The wing is designed for permanent mounting, meaning this thing will take up a lot of space to store and transport. It's mounted to the forward end of the tail boom and held in place with a pair of plastic brackets CA'd to the skins.
Rigging the radio gear can be a bit challenging for newbies, but this kit includes good guidelines although the gear recommended is obviously very outdated and larger/heavier than modern gear. What I found kind of amusing was a pretty clever mechanical mixing assembly that's obsolete since just about every transmitter on the market today includes electronic mixing. For those not familiar with the concept, a V-tail just has two control surfaces (one on each side). With one servo driving each, you need the ability to push both up, both down, or one in each direction. Driving one in each direction requires mixing. This compares to a rudder/elevator conventional plane, where one servo drives the rudder left/right and the other drives the elevator up/down, so no mixing is needed.
I mounted the control horns to each control surface right where the plans called for them, then fed the music wire push rods through the boom. They already had Z-bends, eliminating one slightly tricky piece of work.
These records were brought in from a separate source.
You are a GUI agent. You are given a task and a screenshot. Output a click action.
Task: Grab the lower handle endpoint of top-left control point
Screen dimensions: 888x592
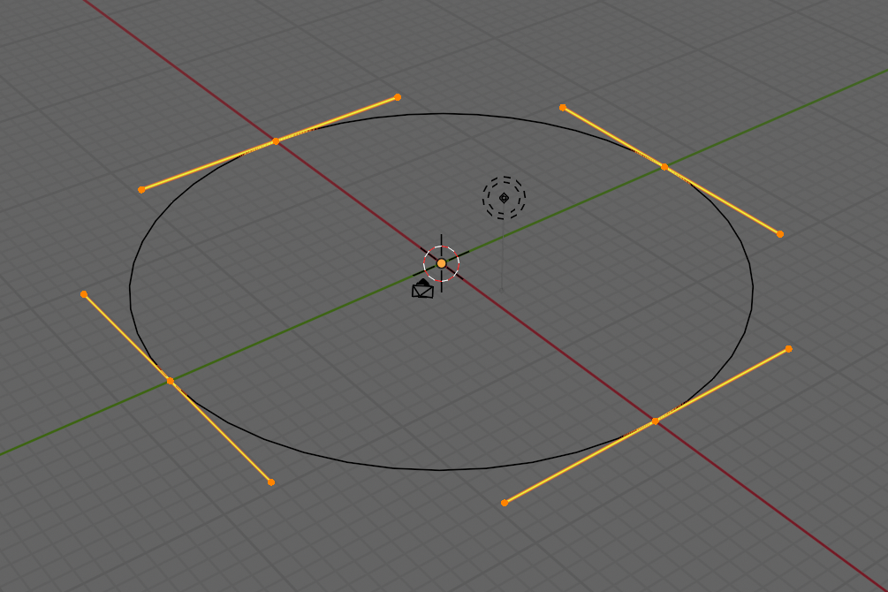[141, 189]
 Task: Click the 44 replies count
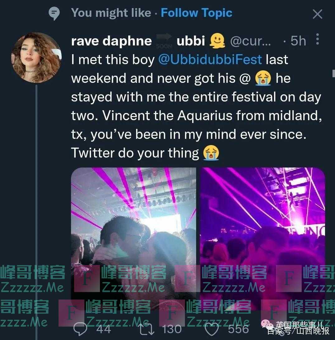pyautogui.click(x=103, y=329)
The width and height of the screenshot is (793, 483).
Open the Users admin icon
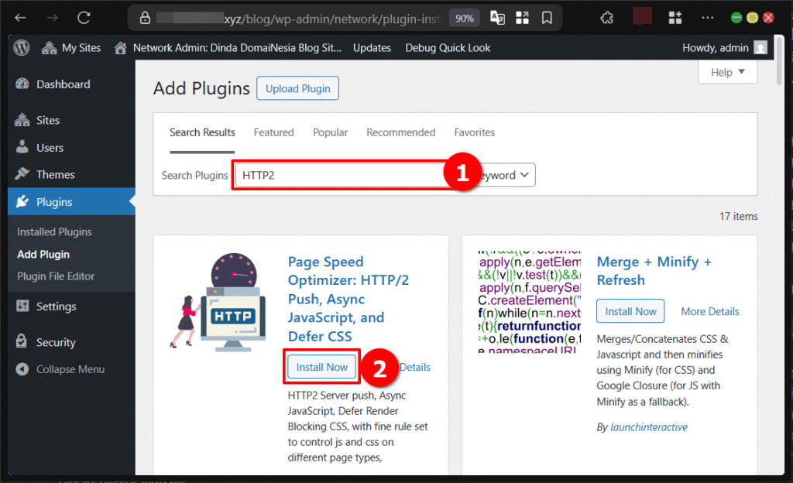tap(22, 147)
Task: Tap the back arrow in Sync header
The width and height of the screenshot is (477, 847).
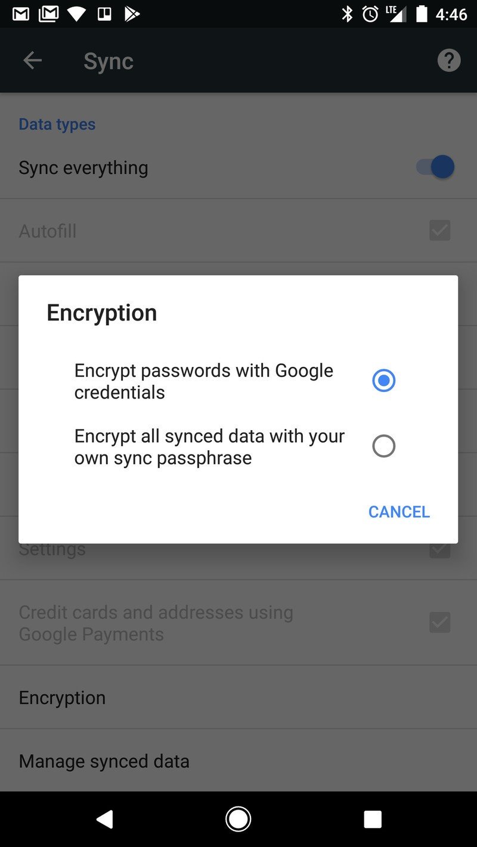Action: (x=32, y=60)
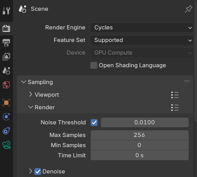Open Viewport sampling presets menu
This screenshot has width=197, height=177.
[175, 95]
Since the kit was designed for larger servos circa 1995 and I was using lightweight micro servos, I wound up having to cut a balsa plate fit for the canopy and cut out rectangles for holding the servos. I used two-sided tape to hold the receiver in place on top of this plate. The model was designed to require nose weight to bring the CG into line, and given how much lighter my R/C gear was, I had to add quite a bit of weight to mine (the whole nose is clay). You definitely don't need to worry about finding a small, light battery... There's one last little "bonus" construction task. RC gliders are not generally designed to boost starting out vertically off a launch rod. They generally need to be angled about 20-30 degrees from vertical and need some guide rods to hold the wings oriented to prevent pitch or roll during the first few feet of boost. There aren't any commercial towers out there and the handful of homemade towers I've seen are somewhat complex to build. This kit includes plans for a very simple launch tower that can be built from a 2x4, 4 wood dowels, and a couple other small blocks and common hardware. It set me back about $10 for materials, packs flat, and works fine.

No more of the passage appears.